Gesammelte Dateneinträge
■ ■ ■

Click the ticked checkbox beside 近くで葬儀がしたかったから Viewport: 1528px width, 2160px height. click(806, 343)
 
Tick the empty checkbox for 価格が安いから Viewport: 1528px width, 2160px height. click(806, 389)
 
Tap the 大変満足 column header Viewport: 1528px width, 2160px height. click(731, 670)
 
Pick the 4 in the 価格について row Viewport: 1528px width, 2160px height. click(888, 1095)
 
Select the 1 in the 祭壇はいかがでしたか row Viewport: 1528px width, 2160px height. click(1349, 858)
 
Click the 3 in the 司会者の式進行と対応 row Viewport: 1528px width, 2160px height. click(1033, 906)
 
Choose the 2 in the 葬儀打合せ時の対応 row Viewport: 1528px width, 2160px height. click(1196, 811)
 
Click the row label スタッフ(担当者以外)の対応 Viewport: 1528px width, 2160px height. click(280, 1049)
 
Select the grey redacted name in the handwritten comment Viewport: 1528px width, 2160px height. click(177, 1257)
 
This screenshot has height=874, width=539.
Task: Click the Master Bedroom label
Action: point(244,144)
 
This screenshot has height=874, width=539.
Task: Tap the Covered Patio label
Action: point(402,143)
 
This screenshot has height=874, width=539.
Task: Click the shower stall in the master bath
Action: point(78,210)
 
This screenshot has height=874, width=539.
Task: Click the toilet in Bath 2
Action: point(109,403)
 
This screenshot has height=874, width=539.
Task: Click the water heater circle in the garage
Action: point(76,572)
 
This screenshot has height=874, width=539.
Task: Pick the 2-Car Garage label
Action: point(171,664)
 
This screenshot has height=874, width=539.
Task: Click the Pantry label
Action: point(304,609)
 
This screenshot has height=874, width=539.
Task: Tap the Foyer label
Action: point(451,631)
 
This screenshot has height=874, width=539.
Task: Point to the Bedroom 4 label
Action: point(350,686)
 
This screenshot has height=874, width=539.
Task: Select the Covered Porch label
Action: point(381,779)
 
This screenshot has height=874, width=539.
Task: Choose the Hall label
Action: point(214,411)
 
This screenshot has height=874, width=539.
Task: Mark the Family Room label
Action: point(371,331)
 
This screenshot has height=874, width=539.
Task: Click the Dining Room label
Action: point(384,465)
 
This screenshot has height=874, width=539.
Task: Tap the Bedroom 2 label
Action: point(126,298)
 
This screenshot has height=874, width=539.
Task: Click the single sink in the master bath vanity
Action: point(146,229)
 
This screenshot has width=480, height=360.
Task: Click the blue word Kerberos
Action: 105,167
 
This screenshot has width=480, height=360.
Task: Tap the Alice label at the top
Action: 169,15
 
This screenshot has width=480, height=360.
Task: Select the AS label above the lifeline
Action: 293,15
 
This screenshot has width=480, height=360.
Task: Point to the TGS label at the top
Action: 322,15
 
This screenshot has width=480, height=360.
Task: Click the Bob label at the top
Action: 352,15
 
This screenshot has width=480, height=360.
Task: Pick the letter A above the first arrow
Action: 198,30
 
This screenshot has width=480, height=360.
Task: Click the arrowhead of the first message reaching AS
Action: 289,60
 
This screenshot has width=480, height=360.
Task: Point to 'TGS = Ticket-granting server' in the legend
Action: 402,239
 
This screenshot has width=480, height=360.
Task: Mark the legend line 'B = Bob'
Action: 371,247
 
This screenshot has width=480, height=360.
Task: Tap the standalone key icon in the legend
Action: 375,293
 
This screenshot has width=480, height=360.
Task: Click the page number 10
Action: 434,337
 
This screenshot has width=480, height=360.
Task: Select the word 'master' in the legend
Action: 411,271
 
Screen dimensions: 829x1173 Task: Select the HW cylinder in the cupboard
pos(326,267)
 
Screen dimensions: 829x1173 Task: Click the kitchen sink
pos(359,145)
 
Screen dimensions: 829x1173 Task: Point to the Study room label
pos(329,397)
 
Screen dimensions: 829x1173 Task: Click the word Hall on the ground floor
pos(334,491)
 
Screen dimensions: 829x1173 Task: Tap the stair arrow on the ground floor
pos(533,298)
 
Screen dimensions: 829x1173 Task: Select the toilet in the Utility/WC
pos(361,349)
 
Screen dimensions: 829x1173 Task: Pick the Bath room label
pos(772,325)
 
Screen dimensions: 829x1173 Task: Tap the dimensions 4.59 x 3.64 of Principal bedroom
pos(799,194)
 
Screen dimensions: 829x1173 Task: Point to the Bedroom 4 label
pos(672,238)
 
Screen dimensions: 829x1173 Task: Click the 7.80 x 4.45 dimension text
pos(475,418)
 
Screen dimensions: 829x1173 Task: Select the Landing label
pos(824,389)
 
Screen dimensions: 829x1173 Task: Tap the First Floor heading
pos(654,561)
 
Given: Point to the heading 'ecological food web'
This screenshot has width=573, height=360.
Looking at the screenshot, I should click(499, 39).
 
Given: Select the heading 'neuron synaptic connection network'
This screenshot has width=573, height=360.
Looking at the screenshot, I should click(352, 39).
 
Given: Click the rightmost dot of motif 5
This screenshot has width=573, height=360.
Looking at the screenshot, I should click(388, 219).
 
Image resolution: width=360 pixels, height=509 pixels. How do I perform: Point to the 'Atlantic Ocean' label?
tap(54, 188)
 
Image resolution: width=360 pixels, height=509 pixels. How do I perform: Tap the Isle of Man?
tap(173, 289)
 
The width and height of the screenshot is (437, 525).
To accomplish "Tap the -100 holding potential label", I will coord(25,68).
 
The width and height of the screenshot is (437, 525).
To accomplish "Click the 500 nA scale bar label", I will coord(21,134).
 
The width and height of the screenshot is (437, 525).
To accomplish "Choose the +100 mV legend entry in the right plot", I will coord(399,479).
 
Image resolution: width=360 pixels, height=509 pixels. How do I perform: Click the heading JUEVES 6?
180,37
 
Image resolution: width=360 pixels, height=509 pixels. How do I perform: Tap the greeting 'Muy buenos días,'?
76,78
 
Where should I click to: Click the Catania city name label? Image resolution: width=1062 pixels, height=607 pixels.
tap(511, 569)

■ ■ ■

Sammeln Sie aus den obigen Daten sämtliche Zeilen, in denen die Zeichenkette „Looking“ vorkommt, und geben Sie diese Zeilen unverändert aus.

Looking at the screenshot, I should click(499, 39).
Looking at the screenshot, I should click(352, 39).
Looking at the screenshot, I should click(388, 219).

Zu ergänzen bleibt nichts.